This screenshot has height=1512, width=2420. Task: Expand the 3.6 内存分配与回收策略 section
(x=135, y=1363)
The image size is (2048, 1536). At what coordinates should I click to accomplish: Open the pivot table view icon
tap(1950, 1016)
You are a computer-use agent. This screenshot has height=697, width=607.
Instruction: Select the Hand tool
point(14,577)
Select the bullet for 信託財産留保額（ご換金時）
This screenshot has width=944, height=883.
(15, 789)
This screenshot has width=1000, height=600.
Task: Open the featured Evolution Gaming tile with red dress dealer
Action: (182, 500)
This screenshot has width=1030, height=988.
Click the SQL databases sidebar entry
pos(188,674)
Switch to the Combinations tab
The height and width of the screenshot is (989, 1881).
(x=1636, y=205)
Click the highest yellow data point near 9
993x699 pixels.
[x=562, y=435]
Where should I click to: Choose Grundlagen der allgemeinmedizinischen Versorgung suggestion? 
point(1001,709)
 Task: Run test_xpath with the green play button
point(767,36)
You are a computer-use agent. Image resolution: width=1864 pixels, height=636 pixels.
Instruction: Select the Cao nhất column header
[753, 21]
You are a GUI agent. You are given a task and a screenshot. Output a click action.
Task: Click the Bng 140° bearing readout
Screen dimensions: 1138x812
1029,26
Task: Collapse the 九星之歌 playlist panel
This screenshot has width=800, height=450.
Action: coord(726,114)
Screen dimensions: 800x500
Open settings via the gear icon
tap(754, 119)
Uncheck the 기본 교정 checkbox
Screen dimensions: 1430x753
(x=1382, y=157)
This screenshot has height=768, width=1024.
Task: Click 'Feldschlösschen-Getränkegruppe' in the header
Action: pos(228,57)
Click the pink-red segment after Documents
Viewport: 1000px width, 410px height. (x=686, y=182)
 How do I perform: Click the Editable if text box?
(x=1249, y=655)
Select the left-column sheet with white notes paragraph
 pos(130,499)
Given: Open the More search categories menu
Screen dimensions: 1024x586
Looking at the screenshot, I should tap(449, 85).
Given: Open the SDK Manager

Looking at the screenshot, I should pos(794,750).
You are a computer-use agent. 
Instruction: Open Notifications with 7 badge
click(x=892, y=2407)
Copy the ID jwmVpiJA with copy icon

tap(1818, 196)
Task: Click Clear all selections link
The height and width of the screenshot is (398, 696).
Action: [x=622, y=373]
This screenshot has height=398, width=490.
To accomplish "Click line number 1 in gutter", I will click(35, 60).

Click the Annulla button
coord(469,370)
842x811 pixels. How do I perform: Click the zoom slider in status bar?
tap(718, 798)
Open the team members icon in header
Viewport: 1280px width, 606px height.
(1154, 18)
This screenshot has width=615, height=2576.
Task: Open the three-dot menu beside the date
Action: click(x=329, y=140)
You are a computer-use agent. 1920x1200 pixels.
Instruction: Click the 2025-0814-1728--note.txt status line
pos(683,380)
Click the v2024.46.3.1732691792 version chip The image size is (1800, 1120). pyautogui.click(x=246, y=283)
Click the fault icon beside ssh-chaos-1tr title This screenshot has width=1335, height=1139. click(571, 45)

+ + + + +

Please write out the lines above word for word, from the line containing "Switch to the Combinations tab" through the line containing "coord(469,370)", including both of those lines.

» **WRITTEN REPLY**:
Switch to the Combinations tab
The height and width of the screenshot is (989, 1881).
(x=1636, y=205)
Click the highest yellow data point near 9
993x699 pixels.
[x=562, y=435]
Where should I click to: Choose Grundlagen der allgemeinmedizinischen Versorgung suggestion? 
point(1001,709)
 Task: Run test_xpath with the green play button
point(767,36)
You are a computer-use agent. Image resolution: width=1864 pixels, height=636 pixels.
Instruction: Select the Cao nhất column header
[753, 21]
You are a GUI agent. You are given a task and a screenshot. Output a click action.
Task: Click the Bng 140° bearing readout
Screen dimensions: 1138x812
1029,26
Task: Collapse the 九星之歌 playlist panel
This screenshot has width=800, height=450.
Action: coord(726,114)
Screen dimensions: 800x500
Open settings via the gear icon
tap(754, 119)
Uncheck the 기본 교정 checkbox
Screen dimensions: 1430x753
(x=1382, y=157)
This screenshot has height=768, width=1024.
Task: Click 'Feldschlösschen-Getränkegruppe' in the header
Action: pos(228,57)
Click the pink-red segment after Documents
Viewport: 1000px width, 410px height. (x=686, y=182)
 How do I perform: Click the Editable if text box?
(x=1249, y=655)
Select the left-column sheet with white notes paragraph
 pos(130,499)
Given: Open the More search categories menu
Screen dimensions: 1024x586
Looking at the screenshot, I should tap(449, 85).
Given: Open the SDK Manager

Looking at the screenshot, I should pos(794,750).
You are a computer-use agent. 
Instruction: Open Notifications with 7 badge
click(x=892, y=2407)
Copy the ID jwmVpiJA with copy icon

tap(1818, 196)
Task: Click Clear all selections link
The height and width of the screenshot is (398, 696).
Action: [x=622, y=373]
This screenshot has height=398, width=490.
To accomplish "Click line number 1 in gutter", I will click(35, 60).

Click the Annulla button
coord(469,370)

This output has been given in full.